French poet and writer (1839–1911)

Charles-Alfred Canivet (10 February 1839, in Valognes – 1911 ibid) was a 19th-century French poet, journalist, novelist, and storyteller.

A secretary by Amédée Thierry, he wrote a daily column for the Soleil under the pseudonym "Jean de Nivelle". After trying the theater, he left numerous literary works in the form of stories, novels and poems.

==Biography==
Secretary to Amédée Thierry, he wrote a daily column for Le Soleil (French newspaper) under the pseudonym “Jean de Nivelle”. After trying his hand at theater, he left numerous literary works in the form of stories, novels and Poetry.
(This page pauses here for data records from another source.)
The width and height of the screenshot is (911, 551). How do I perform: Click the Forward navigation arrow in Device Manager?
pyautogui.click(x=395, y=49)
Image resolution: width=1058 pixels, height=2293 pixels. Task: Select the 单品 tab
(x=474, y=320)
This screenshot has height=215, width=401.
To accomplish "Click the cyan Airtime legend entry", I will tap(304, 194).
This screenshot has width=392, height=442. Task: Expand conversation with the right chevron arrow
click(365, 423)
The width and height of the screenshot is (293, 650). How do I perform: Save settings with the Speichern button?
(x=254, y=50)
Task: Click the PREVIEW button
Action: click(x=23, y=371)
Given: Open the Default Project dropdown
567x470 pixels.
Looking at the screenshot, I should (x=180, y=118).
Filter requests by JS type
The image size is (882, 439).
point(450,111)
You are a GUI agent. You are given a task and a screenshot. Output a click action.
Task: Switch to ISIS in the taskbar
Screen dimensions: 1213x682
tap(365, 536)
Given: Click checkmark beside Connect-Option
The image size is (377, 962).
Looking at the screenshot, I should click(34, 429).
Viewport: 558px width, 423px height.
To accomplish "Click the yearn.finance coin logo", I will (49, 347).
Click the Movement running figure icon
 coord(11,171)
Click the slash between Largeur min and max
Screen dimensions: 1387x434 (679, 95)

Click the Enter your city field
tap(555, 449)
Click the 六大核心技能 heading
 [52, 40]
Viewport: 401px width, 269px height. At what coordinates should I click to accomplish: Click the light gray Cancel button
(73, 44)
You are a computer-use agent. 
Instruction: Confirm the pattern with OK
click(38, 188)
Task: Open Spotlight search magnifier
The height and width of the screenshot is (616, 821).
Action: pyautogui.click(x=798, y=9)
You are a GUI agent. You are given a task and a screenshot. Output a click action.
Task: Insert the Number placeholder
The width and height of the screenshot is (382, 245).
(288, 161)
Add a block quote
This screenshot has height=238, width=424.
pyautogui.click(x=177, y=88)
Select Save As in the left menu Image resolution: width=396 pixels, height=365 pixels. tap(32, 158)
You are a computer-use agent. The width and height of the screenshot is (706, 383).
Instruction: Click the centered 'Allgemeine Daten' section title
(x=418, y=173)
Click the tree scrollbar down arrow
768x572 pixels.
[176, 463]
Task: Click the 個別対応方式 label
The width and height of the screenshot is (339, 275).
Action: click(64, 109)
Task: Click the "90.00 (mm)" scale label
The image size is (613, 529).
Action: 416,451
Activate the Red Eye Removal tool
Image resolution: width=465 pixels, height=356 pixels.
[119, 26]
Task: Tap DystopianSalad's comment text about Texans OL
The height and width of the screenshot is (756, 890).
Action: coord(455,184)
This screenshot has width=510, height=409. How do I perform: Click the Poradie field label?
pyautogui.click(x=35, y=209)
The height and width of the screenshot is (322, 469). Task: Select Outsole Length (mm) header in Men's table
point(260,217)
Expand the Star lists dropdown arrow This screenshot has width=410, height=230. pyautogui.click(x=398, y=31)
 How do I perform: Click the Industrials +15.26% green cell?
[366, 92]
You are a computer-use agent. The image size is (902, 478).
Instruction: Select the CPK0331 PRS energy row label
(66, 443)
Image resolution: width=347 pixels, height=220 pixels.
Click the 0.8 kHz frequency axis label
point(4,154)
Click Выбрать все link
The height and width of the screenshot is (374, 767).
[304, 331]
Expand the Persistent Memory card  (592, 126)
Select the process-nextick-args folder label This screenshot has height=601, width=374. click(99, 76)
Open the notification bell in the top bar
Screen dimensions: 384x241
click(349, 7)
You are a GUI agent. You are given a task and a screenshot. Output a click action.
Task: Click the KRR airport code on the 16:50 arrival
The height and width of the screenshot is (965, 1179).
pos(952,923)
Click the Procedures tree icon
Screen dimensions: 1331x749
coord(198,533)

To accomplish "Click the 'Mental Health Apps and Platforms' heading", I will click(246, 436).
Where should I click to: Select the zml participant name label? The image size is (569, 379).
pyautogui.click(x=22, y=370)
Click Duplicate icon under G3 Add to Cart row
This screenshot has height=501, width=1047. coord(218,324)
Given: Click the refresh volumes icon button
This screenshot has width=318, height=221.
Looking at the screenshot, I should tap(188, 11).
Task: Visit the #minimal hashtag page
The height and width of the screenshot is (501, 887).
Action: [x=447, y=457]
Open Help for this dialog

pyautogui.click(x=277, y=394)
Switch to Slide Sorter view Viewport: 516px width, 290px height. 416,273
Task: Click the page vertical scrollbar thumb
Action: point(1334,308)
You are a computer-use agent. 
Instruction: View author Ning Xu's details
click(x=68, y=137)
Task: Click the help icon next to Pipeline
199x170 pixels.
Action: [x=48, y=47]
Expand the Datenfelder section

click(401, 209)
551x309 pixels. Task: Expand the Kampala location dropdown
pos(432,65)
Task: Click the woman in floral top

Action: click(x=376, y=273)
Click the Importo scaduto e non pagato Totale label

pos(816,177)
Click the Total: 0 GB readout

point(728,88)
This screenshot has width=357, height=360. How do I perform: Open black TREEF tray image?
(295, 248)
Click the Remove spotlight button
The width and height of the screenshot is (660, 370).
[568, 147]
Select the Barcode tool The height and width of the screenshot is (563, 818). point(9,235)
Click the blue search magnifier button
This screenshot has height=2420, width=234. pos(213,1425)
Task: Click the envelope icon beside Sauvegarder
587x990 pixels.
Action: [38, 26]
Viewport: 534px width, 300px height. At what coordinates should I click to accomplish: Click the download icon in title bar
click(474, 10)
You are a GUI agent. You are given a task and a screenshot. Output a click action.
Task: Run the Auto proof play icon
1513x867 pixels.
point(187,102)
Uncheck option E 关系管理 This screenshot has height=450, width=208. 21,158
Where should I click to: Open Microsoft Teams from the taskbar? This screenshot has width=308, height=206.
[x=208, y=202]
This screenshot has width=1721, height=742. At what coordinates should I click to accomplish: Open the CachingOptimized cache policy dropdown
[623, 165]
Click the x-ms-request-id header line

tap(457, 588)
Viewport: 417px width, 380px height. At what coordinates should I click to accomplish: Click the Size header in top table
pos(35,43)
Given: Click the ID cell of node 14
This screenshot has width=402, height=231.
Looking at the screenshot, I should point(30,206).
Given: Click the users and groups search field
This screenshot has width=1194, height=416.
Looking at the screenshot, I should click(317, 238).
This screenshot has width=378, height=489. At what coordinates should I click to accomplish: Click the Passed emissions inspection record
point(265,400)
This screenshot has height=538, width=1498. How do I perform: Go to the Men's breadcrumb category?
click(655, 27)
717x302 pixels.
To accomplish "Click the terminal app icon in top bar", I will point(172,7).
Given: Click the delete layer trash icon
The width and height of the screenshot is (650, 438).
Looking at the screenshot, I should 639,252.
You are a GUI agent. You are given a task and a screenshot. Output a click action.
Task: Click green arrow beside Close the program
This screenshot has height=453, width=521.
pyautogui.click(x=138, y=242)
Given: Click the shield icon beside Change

He died on November 29, 1911 at his home 13, rue de Savoie, and is buried in the Montmartre Cemetery with his wife Marie-Amélie Maurouard.

== Works ==
- 1863: Une Fauvette et deux merles, comedy in 1 act and in prose, Caen, E. Alliot;
- 1866: Chants libres, poésies, Caen, Legost-Clérisse;
- 1871: Histoires extravagantes, Paris, Mauger, Capart et Cie;
- 1875: La Prise de Sidney Smith en 1796, Paris, bureau du Journal de Paris;
- 1877: Jean Dagoury, Paris, E. Plon;
- 1878: Croquis et paysages, sonnets, Paris, A. Lemerre;
- 1879: Constance Giraudel, Paris, bureaux de la Presse;
- 1880: Nouveaux contes en vers et poésies variées, Paris, G. Chamerot;
- 1882: Pauvres diables, Paris, G. Charpentier;
- 1883: Le Long de la côte, Paris, A. Lemerre;
- 1884: Les Colonies perdues, Paris, Jouvet;
- 1885: La Nièce de l'organiste, Paris, E. Plon, Nourrit et Cie,;
- 1885: Les Hautemanière, Paris, P. Ollendorff;
- 1888: Pilote-Major, Paris, N. Martinet;
- 1888: La ferme des Gohel, Paris, C. Marpon et E. Flammarion;
- 1889: Contes de la mer et des grèves, Paris, Jouvet;
- 1889: Après la tempête, poésie, Paris, P. Mouillot;
- 1890: L'Amant de Rébecca, Paris, E. Plon, Nourrit et Cie;
- 1891: Lise Heurtevent, Paris, M. Dreyfous, 1891 (also published as a feuilleton in Le Figaro between 30 March 1891 and 2 June 1891);
- 1891: Contes du vieux pilote, Paris, Jouvet;
- 1891: Mademoiselle Maréchal ; La Petite Sœur ; L'Élection d'un maire, Paris, V. Havard;
- 1896: Enfant de la mer, Paris, E. Flammarion;
- undated: Fils de pêcheur, Paris, bureaux du Journal des voyages.